New Nassau County Industrial Development Agency chairman Richard Kessel is returning to the fourth floor of 1 West St., where he once sparred with county executives as something of a gadfly.

Kessel, the former LIPA chief whom County Executive Laura Curran nominated to the board in January, has moved the IDA staff of about six up one floor in the Mineola building.

Kessel said he walked onto the third floor to discover the “hideous” digs the agency had been using since January. Before that, the IDA had been housed in the Theodore Roosevelt Executive and Legislative Building in Mineola, he said.

“Basically, it was pretty run down, not painted, falling apart — it was pretty hideous space,” Kessel said. “The offices that we were in were — let me say politely — not accommodating. The idea is supposed to be attracting businesses, and you want to have CEOs in.”

Kessel said he worked with Curran’s administration to secure the new space on the fourth floor. Before the move upstairs, Kessel sometimes met with business leaders in the county executive’s conference room because it was nicer.

Kessel, who ran an unsuccessful race for county executive in 1993, called it “an amazing irony” that “where I started my career in politics, I’ll probably be ending it — on 1 West St. on the fourth floor.”

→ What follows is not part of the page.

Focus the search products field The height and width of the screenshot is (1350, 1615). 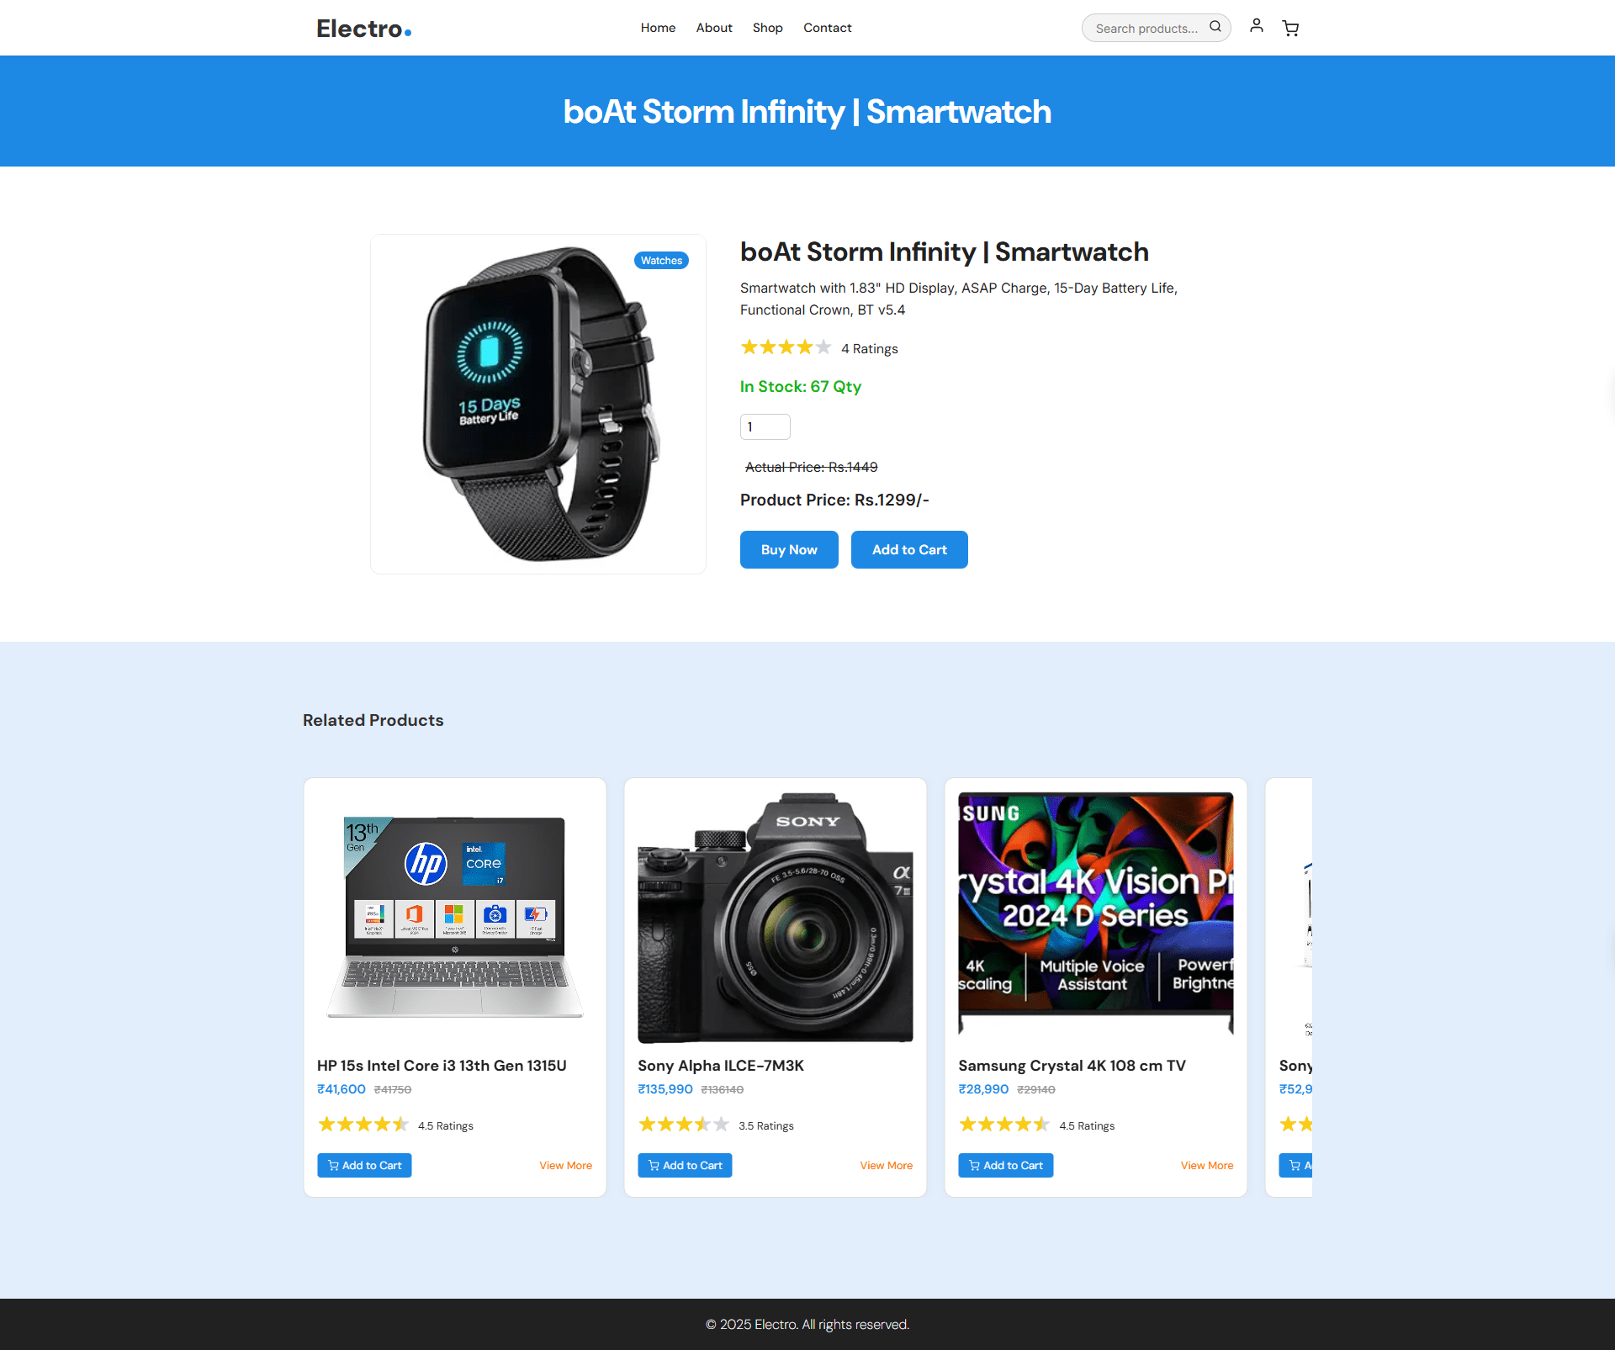point(1148,28)
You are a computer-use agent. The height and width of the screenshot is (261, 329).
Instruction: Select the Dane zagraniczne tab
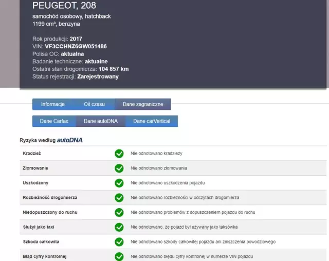click(143, 104)
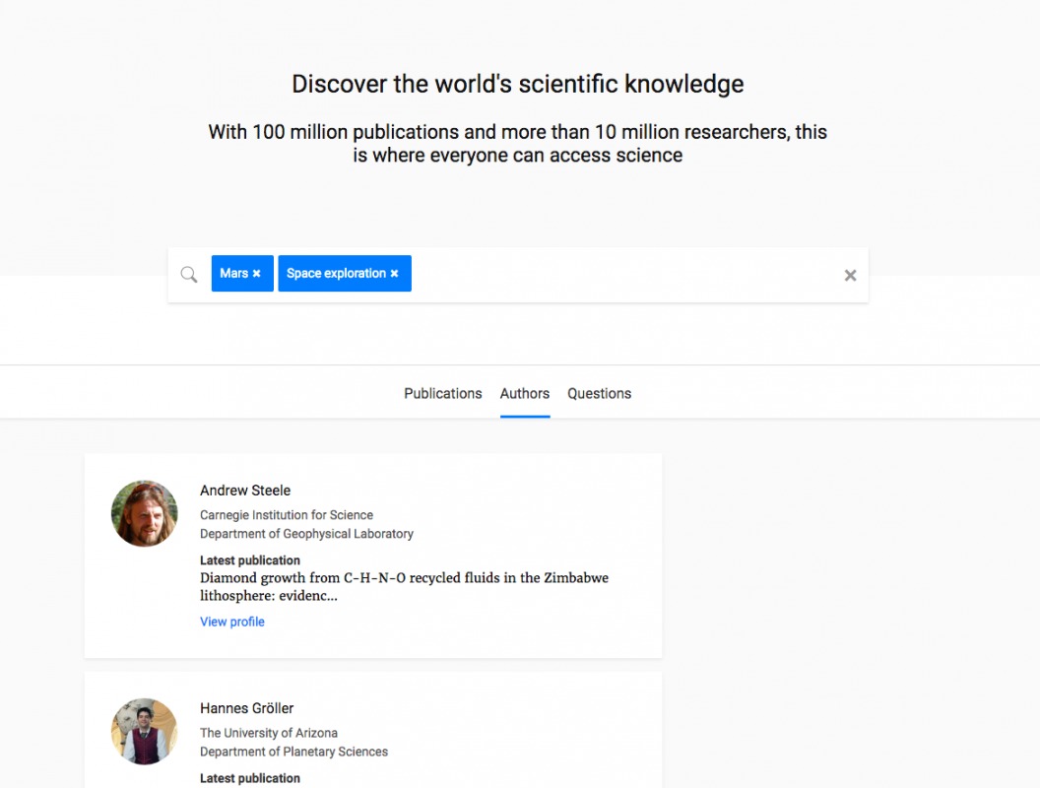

In the old days, he said, he spent a lot of time there “dealing and dueling with prior county executives.”

He ticked off some of the county executives with whom he had combative and energetic exchanges, from Republican Ralph G. Caso in the 1970s to Democrat Thomas Suozzi in the early 2000s.

Caso, he once recalled, told him: “Young man, you’re through.”

Kessel recalled that as vice chairman of the Nassau Interim Finance Authority, he once used a credit card to “break into” County Executive Thomas Gulotta’s office to “get him to make a deal on the budget.” Kessel had been knocking on a side door; Gulotta, who was inside, was surprised, but the parties ultimately came to terms.